Task goal =>
Only the line containing "How do I perform: Click" and those after it, up to the end of the records below, are to be set down, exactly as written.

----

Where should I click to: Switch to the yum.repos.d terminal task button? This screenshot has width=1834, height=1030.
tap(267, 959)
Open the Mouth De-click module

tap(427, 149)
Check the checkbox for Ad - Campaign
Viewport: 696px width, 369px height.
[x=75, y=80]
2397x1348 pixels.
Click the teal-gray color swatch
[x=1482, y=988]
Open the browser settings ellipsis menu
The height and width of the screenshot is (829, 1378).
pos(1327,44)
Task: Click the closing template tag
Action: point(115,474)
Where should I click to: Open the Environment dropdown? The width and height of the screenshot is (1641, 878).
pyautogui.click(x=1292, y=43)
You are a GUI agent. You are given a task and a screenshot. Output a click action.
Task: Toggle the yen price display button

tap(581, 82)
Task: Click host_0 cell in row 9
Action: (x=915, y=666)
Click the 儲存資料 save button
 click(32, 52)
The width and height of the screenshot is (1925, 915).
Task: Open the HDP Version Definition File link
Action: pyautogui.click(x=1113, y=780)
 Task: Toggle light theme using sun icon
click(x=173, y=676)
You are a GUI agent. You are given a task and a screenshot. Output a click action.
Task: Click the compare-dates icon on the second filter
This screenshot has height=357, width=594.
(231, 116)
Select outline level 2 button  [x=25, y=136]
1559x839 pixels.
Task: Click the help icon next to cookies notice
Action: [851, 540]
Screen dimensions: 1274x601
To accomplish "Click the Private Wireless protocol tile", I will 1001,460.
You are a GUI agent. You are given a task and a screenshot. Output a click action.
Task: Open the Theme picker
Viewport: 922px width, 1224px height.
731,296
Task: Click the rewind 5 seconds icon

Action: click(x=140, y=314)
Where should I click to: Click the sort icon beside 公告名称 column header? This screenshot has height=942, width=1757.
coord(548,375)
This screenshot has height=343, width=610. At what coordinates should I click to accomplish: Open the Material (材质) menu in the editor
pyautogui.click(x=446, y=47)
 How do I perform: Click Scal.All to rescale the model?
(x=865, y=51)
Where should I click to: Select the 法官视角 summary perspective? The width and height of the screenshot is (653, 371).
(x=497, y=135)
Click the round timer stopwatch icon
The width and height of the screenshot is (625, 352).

----

Answer below =>
 How do I perform: Click Scal.All to rescale the model?
(x=865, y=51)
Where should I click to: Select the 法官视角 summary perspective? The width and height of the screenshot is (653, 371).
(x=497, y=135)
Click the round timer stopwatch icon
The width and height of the screenshot is (625, 352).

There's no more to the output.